EXCERPTED PASSAGE:
Location:  Jefferson St./The Embarcadero. 
Getting here by public transportation:  From Union Square area, take either the cable car or a historic street car on the F Line along Market Street.

Fisherman's Wharf sign in San Francisco, California
Fisherman’s Wharf sign

Fisherman’s Wharf annual event

Fourth of July Waterfront Festival   
July.  Free. 
Continuous entertainment begins in the early afternoon.  The celebration culminates after sunset with the West Coast’s largest fireworks display. 

Fisherman’s Wharf attractions

The Cannery at Del Monte Square 
Bounded by Beach St./Leavenworth St./Hyde St./Jefferson St. 
This lovely red brick building, constructed in 1907, was once the world’s largest fruit and vegetable cannery.  It is a ghost of  its days as a shopping and restaurant hub, but still sometimes offers free entertainment by street performers under century-old olive trees in an inviting courtyard. 

Cartoon Art Museum 
781 Beach St., Fisherman’s Wharf.  Fee. 
This museum showcases important developments in cartoon history from the early 18th century to the present, and regularly schedules exhibitions, special events, and educational programs.  A reading room is packed with comics and related  books.  A gift shop provides interesting browsing and is stocked with items that are of interest to artists in general and comic artists in particular.  One of only two such museums in the country, its aim is “to preserve this unique art form and to enrich the public’s knowledge of its cultural and aesthetic value.”

horror comic books displayed at Cartoon Art Museum in San Francisco, California
horror comic books displayed at Cartoon Art Museum

Cost Plus World Market 
2552 Taylor St./North Point St.

PROVIDED MATERIAL:
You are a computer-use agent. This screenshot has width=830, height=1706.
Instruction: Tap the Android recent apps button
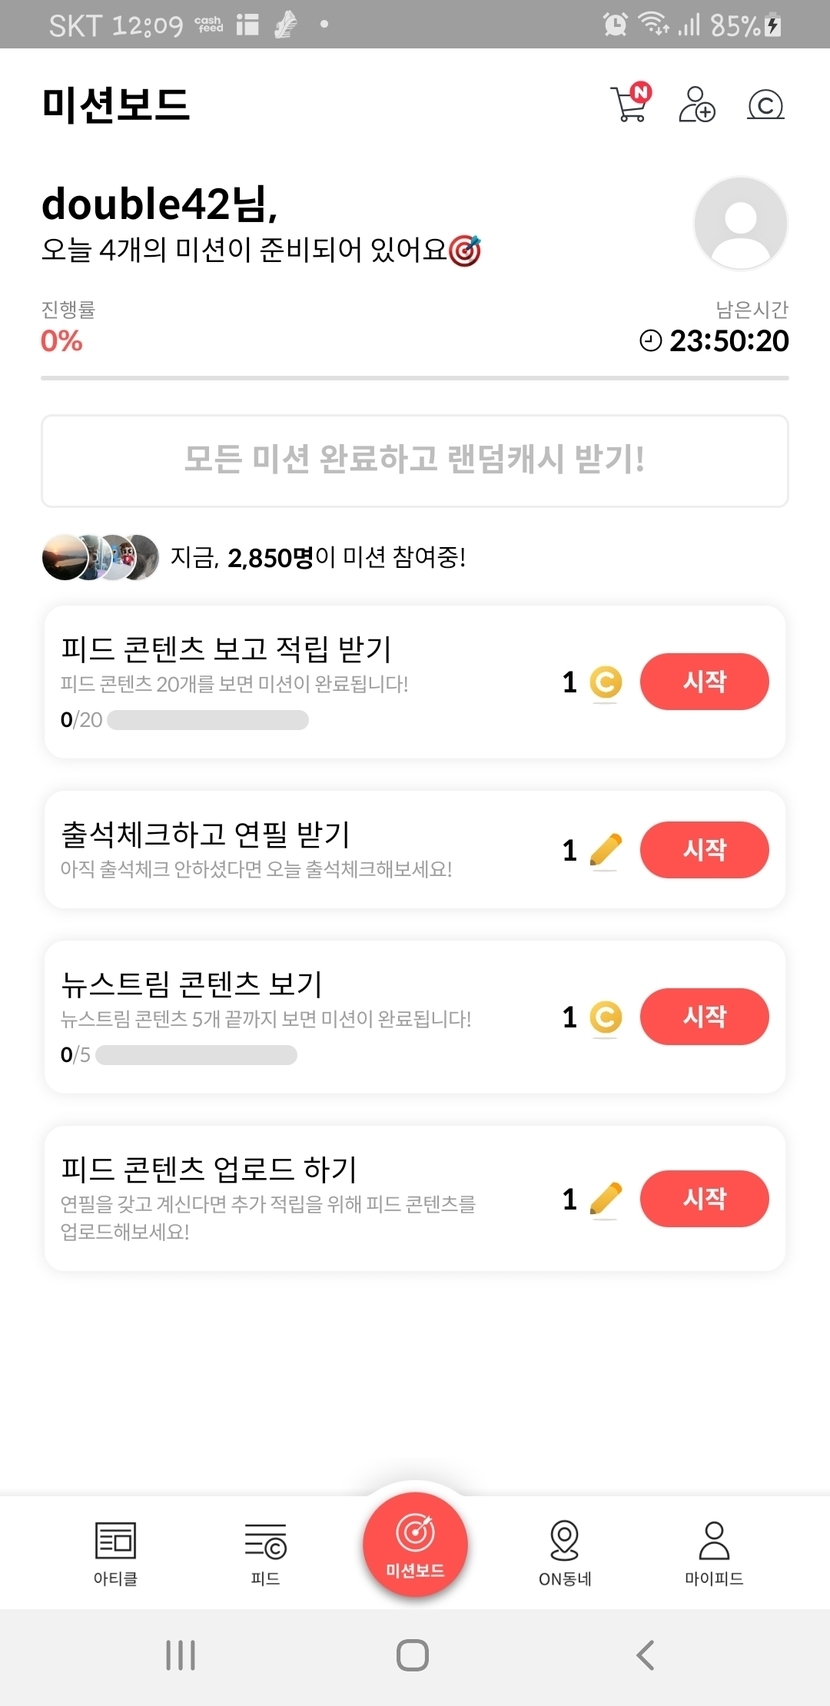(x=180, y=1655)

YOUR TASKS:
1. According to the Fisherman's Wharf guide, in what year was the red brick building of The Cannery constructed?
2. Write out the part of the Fisherman's Wharf guide that opens with the words containing "Fisherman's Wharf sign" and closes with "St./Hyde St./Jefferson St.".
You do not need the material for this work.

RESPONSES TO THE TASKS:
1. 1907

2.
Fisherman's Wharf sign in San Francisco, California
Fisherman’s Wharf sign

Fisherman’s Wharf annual event

Fourth of July Waterfront Festival   
July.  Free. 
Continuous entertainment begins in the early afternoon.  The celebration culminates after sunset with the West Coast’s largest fireworks display. 

Fisherman’s Wharf attractions

The Cannery at Del Monte Square 
Bounded by Beach St./Leavenworth St./Hyde St./Jefferson St.